It took me a couple of spins of Visions' first single, Oblivion, to get used to Claire Boucher's baby ghost vocal stylings, but by about the fourth or fifth listen, I was hooked. I immediately downloaded the rest of the album and I've been listening to it on repeat ever since. A one-woman electronic band, Grimes can lay down some funky beats, and she uses her voice like another instrument, weaving rich, almost ethereal, yet often danceable tunes, thick with rythm and melody. The album presents a good mix of uptempo songs and almost sensual slow burners, and it all flows together seamlessly.
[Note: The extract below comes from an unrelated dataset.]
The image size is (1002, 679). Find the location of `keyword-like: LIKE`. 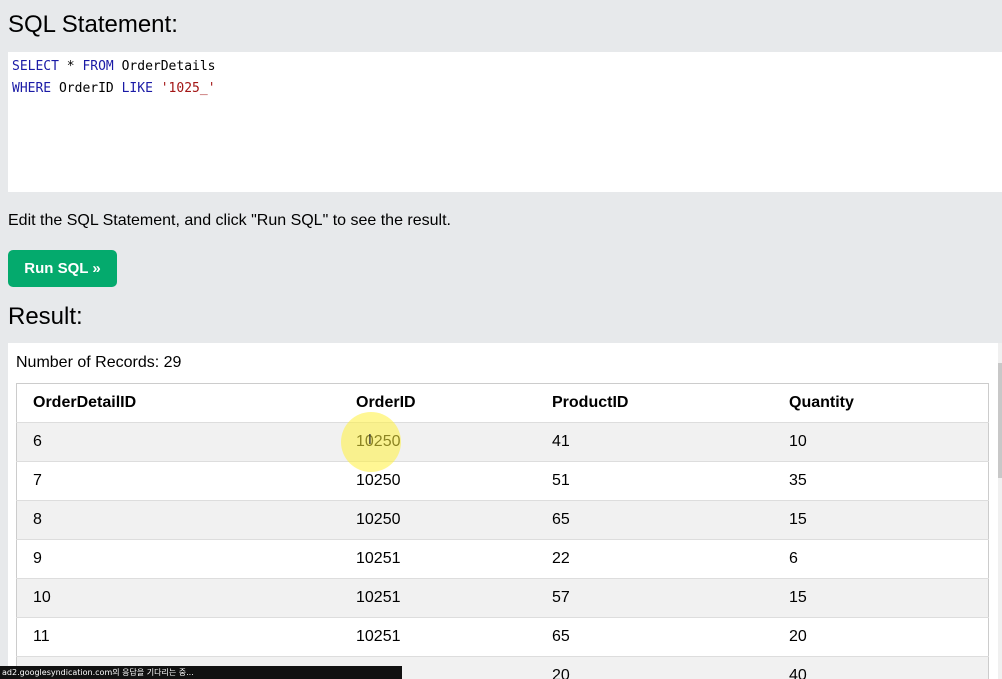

Her talents in composition and orchestration are truly impressive.
Be forewarned, though: Grimes' voice is probably not going to appeal to a broad audience. She often sings in a pretty high register, or in a breathy whimper, and it takes a little while for the ear to appreciate her vocal talents. Her voice is actually remarkably versatile- sometimes she sounds like the Sundays' Harriet Wheeler, other times she sounds like Enya, and sometimes even, Stacy Q. The voice is the key component of her musical arsenal, though. She does all kinds of things with her voice, sampling it, looping it, putting it through a delay, using it as a percussive instrument. Coupled with her impressive studio talents, and her ear for melody, it is a potent weapon.
Overall, Visions is a truly powerful and memorable listening experience. Like a dark, rich beer, it does take a little getting used to. But if you are a patient listener in search of slightly different fare, you will likely find it a rewarding investment.